Yoga isn’t just about downward dogs and cat stretches. It is just as much about breathing, which makes yoga perfect for pregnant women.

Many testimonials from women who participated in yoga during their pregnancy said the breathing techniques used to develop an inner rhythm during yoga helped them through child birth.

Prenatal yoga is perhaps one of the best illustrations of the adaptability of yoga according to Just, an Inyengar yoga instructor. Instead of saying, “Don’t do that, you’re pregnant,” Just says he puts prenatal yogis in a position that mimics the yoga pose that they cannot physically do.

“Some people think yoga is just to stretch your hamstrings,” Just said. “It does stretch your hips, but it also makes you healthier.”

Don’t Like to Sweat? This Is Not The Place For You.

No, this is not hell. But when you wake up tomorrow you may feel like you are in it. This form of yoga is traditionally practiced in a room heated at or above 105 degrees Fahrenheit with 40 percent humidity. It is known as one of the most strenuous forms of yoga.

“The first couple of times I thought I was going to die,” Paterson said.

“Hot” yoga is based on the Bikram form of yoga, which has 26 poses and two forms of breathing.

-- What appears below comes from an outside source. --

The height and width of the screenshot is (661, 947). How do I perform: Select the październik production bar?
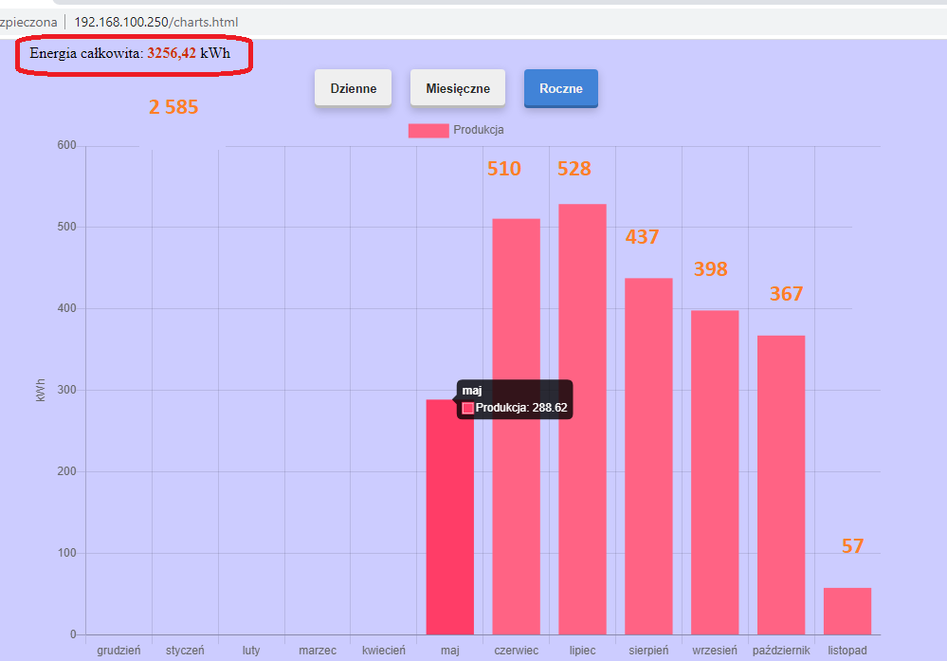click(x=781, y=486)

According to Bikram yoga founder Bikram Choudhury, the room is heated in order to give the muscles the deepest stretch possible, to open the pores to release toxins, and to increase the heart rate for a better cardiovascular workout.

Mommy and Me.

This is the one public place where it is acceptable to let your kid stand on their head. Mommy and me yoga is offered as a way for mothers to work with their children to develop both inner and outer strength and flexibility.

Jeff Farrell of Park Cities Yoga in Dallas says he is convinced that yoga can be a good alternative to pills for children with social and psychological disorders. In a “Commit to be Fit” segment this summer on NBC’s Channel 5 News in Dallas, Jeff Farrell said, “Yoga, tailor made for individual kids, can help improve focus, control breathing and reduce anxiety.”

In an effort to help children relax, focus, and increase self-confidence, this form of yoga is being practiced by children of all ages and has even been seen in some public school systems in the United States.

No Clothes? No Problem.

Not at this Dallas yoga studio. Dallas Naked Yoga for Men is a private, members only yoga studio that prides itself on fostering spirituality, bonding, camaraderie, taboo, fellowship and sameness. Nude yoga classes began popping up in California during the 1960s and have been growing, most notably in the gay community, over the past few years. Some of you may be asking yourselves, why in the nude?

According to Dallas Naked Yoga for Men instructor Richard Keen, “Practicing yoga in the nude is not required, nor is it better than practicing with minimal or light clothing. The experience of practicing yoga in the nude is a freedom that takes us back to the basic roots of ourselves.”

But, all in all, Keen says it doesn’t really matter why. He says it is the trust in ourselves that allows us to really practice yoga in total freedom.